Exercise inputs -
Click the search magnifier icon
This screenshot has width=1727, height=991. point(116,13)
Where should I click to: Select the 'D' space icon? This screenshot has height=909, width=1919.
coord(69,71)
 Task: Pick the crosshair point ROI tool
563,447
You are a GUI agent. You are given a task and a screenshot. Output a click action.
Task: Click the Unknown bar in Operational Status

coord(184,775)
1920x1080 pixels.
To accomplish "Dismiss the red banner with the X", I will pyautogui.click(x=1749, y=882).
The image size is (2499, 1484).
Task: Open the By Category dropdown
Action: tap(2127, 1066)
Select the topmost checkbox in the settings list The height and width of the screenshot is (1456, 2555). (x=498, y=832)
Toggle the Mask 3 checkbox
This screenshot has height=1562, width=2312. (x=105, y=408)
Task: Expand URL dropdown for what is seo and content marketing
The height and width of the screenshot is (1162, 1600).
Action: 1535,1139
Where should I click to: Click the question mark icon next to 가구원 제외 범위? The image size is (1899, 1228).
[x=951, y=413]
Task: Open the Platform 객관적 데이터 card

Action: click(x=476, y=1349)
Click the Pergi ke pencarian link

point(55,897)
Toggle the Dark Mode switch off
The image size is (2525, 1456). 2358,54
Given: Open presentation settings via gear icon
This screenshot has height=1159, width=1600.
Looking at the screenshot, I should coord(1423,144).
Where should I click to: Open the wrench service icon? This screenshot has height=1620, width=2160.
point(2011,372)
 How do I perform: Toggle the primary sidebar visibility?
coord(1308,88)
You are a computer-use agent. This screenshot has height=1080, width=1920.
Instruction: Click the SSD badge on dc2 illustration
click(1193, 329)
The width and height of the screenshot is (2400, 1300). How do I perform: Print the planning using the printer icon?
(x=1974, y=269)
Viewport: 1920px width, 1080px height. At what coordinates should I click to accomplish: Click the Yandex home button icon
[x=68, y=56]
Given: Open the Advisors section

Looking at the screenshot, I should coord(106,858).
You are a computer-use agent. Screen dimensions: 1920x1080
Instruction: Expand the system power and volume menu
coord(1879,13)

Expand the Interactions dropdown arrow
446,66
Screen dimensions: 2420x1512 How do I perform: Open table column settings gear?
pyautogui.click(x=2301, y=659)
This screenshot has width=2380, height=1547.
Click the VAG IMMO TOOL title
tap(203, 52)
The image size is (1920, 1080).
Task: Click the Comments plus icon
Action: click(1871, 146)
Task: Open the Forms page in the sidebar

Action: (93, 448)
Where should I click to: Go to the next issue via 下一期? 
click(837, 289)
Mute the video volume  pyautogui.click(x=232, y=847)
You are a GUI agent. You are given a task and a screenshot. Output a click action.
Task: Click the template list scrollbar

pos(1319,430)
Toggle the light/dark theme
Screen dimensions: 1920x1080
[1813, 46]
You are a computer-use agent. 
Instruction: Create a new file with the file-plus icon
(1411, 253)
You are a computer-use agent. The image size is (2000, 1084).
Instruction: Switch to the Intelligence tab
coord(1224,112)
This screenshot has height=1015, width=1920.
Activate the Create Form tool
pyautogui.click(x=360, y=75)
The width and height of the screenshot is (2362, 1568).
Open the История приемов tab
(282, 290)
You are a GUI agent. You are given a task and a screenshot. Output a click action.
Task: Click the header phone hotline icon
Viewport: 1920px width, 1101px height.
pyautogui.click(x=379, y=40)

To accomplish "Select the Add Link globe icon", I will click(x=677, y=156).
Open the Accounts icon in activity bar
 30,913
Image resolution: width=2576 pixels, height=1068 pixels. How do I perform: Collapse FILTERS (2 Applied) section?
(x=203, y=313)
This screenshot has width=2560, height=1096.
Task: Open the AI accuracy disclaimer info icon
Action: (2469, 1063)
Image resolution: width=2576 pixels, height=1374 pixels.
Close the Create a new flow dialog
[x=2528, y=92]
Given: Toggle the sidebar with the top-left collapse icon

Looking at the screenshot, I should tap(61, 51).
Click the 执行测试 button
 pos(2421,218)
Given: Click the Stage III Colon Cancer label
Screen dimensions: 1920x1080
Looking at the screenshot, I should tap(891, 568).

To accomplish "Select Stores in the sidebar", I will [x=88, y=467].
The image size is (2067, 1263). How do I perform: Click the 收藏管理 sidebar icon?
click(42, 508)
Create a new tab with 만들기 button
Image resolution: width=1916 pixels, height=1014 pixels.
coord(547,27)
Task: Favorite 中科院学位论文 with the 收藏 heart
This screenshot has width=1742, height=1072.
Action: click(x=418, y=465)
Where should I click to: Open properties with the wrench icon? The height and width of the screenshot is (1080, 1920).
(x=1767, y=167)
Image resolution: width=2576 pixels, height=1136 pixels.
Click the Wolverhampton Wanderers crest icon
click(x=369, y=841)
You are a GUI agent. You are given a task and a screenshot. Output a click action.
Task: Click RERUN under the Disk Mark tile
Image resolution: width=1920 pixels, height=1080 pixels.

Task prompt - The answer should be a single number: the count of lines in the data that include the string "computer".

Exercise response - 4